A spokesperson for the Bank of Canada said that it is up to the seller to determine the method of payment.
“No law requires anyone to accept bank notes or any other form of payment to settle a commercial transaction,” Josianne Ménard told Global News through email.
She said the fact that bills are often described as legal tender is irrelevant.
“While the term ‘legal tender’ describes the money approved in a country for paying debts or settling commercial transactions, it does not force anyone to accept that form of payment,” Ménard explained.

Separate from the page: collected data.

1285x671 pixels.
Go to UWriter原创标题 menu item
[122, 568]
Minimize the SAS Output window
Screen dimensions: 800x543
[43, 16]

While it is legal for businesses to not accept cash, the Bank of Canada recently issued a statement asking businesses to keep accepting it as it noted that some individuals are limited in terms of payment options.
However, in the Bank of Canada’s statement, Dr. Isaac Bogoch, an infectious diseases physician and scientist with the Toronto General Hospital Research Institute, admits that COVID-19 could attach itself to money.
“We know that SARS-CoV-2 (COVID-19) can stick to surfaces for a few hours to a few days, and this may include hard currency,” he said.
“Still, we can find ways to ensure that all Canadians have access to essential goods and services, even if they are using cash,” Bogoch said, pointing out that there are ways around the issues.
“Risk can be mitigated in retail settings using a variety of methods, including ensuring access to hand hygiene for all employees.”
Ménard also noted that the risk in handling money was similar to other objects which one might easily come in contact with.
“The risks posed from handling bank notes are no greater than those posed by touching other common surfaces that can come into contact with bacteria like doorknobs, kitchen counters, and handrails,” she explained. “We encourage Canadians to use the method of payment that they are the most comfortable with.”
Some Asian countries took currency out of circulation in an attempt to put an end to the virus.
Margaret Harris, a spokeswoman for the COVID-19 team at the World Health Organization, told the Canadian Press that there is no evidence that cash is transmitting the novel coronavirus.
But people should “always” wash their hands after using cash, she said in an interview.